◆ Text section ◆
— start —
In the device 20, the lights are again designated 10A and 10B and the
distance separating them can be changed by an operator using a control
switch 8 which operates an activator (e.g., small electric motor or
solenoid not shown). The device 20 is moved about by an operator who
grasps the same at a hand grip 9. Electric power to the device 20 is
connected through a cord 6 which serves, as well, to transmit messages
between the device 20 and the computer 3.
The visual programming device 20 can be used to conveniently communicate
spatial information to an industrial robot to cause the robot to perform
some task such as, for example, to grasp an object in its gripper. It is
held in a programmer's hand. It has an array of lights, the lights 10A and
10B, at one end, and a set of switches, the keyboard 5A, at the other end.
The switches communicate information to the computer which, as previously
noted, activates the robot (or robots). The lights may be under computer
control. The VPD 20 shown has the lights 10A and 10B at the tips of a
parallel jaw structure. This structure enables the two lights to be placed
on opposite sides of an object, for example. The center of the two lights
would, in this circumstance, correspond to a position that the programmer
wants the center of the robot's gripper (see fingers 70 and 71 in FIG. 6A)
— end —
◆ Set exercise A ◆
In the listing, copy out the lines starting with the line that contains "You are a computer-use agent. Image" and going on through the line that contains "Screen dimensions: 1320x892".
The text above has nothing to do with the listing that comes next.

◆ Data items ◆
— start —
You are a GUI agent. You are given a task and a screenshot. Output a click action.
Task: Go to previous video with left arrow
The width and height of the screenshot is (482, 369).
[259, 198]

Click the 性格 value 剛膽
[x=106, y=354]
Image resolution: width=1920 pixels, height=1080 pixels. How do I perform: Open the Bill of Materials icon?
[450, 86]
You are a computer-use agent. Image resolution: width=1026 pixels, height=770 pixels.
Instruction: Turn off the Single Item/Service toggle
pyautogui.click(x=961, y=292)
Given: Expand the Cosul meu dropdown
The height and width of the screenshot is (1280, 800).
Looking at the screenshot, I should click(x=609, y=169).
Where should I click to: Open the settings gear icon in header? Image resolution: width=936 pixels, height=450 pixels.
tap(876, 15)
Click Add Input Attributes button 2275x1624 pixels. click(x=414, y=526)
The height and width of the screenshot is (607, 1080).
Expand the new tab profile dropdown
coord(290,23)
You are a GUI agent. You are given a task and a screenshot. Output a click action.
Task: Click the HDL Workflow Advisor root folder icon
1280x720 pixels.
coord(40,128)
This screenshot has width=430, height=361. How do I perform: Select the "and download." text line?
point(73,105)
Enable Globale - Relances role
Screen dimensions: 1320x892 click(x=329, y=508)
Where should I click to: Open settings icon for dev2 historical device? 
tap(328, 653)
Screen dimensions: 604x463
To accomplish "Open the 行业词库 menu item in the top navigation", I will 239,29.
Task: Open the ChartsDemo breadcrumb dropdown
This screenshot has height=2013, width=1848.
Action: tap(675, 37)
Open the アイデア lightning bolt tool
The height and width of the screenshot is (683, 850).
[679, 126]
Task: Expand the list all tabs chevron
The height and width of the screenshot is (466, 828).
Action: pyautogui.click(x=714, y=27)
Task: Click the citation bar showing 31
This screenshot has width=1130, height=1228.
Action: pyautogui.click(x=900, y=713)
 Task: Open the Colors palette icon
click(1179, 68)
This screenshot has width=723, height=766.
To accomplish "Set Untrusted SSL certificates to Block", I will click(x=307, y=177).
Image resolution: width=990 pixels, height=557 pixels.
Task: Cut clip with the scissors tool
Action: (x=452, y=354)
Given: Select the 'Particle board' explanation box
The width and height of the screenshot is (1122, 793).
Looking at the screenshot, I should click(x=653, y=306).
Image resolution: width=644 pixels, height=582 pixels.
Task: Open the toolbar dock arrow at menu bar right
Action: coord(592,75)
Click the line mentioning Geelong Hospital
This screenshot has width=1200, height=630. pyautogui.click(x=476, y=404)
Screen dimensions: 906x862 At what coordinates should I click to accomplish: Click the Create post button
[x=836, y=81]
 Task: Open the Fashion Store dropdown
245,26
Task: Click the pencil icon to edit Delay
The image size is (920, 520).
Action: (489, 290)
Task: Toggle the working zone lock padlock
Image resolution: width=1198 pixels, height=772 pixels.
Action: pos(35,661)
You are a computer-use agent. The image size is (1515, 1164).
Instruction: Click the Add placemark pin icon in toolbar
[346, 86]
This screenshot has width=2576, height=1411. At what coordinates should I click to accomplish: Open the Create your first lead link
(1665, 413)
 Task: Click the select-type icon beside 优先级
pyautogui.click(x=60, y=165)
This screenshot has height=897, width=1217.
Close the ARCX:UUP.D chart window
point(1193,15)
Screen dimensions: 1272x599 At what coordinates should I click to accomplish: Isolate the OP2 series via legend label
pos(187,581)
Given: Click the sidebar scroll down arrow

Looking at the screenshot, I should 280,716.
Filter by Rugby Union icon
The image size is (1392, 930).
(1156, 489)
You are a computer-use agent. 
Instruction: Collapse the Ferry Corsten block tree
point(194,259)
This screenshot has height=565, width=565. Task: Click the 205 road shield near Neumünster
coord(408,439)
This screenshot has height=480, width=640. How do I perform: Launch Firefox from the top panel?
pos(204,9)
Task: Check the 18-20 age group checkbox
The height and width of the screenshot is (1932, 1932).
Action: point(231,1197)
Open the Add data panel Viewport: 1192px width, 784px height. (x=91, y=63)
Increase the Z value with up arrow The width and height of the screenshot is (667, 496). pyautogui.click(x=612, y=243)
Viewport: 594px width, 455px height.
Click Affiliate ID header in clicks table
— end —
◆ Set exercise B ◆
Carry on the description of the hand-held robot programming device from the point where it stops.

◆ Output A ◆
You are a computer-use agent. Image resolution: width=1026 pixels, height=770 pixels.
Instruction: Turn off the Single Item/Service toggle
pyautogui.click(x=961, y=292)
Given: Expand the Cosul meu dropdown
The height and width of the screenshot is (1280, 800).
Looking at the screenshot, I should click(x=609, y=169).
Where should I click to: Open the settings gear icon in header? Image resolution: width=936 pixels, height=450 pixels.
tap(876, 15)
Click Add Input Attributes button 2275x1624 pixels. click(x=414, y=526)
The height and width of the screenshot is (607, 1080).
Expand the new tab profile dropdown
coord(290,23)
You are a GUI agent. You are given a task and a screenshot. Output a click action.
Task: Click the HDL Workflow Advisor root folder icon
1280x720 pixels.
coord(40,128)
This screenshot has width=430, height=361. How do I perform: Select the "and download." text line?
point(73,105)
Enable Globale - Relances role
Screen dimensions: 1320x892 click(x=329, y=508)

◆ Output B ◆
to assume. A motor activated by the switch 8 on the VPD controls the
distance between the two lights 10A and 10B, as previously discussed.
Distance information may be sensed and communicated to the control
computer 3. This information may be used to verify visual computations.
The distance between light support members 12A and 12B can be made large
to surround large objects without blocking the line of sight from the TV
camera 2A to the lights 10A and 10B. This distance can be made small to
avoid interference with work station structures. Although programming can
be done with the workpiece in position, workpiece presence is not required
by the visual programming technique herein disclosed.
If the vision system has one television camera, as it has in FIG. 2, the
image of a small light can only specify a point in a plane. This plane may
be horizontal and just above the dominant materials handling surface of
the workstation. To specify points in space only a single light is
necessary. A switch on the keyboard 5A can be pressed to record each
point, a numerical keyboard entry may be used to specify how far beyond or
inside the reference plane is the three dimensional command point. This
three dimensional approach suffers either from inaccuracies in estimated
distances or a time consuming measurement process. For applications where
pick and place points are in the same plane, a vision system with one
television camera may suffice. Macros such as "go forward to reference
plane, close gripper, back off from reference plane" might be issued with
a single placement of the VPD 20 and activation of a particular switch on
the VPD keyboard 5A.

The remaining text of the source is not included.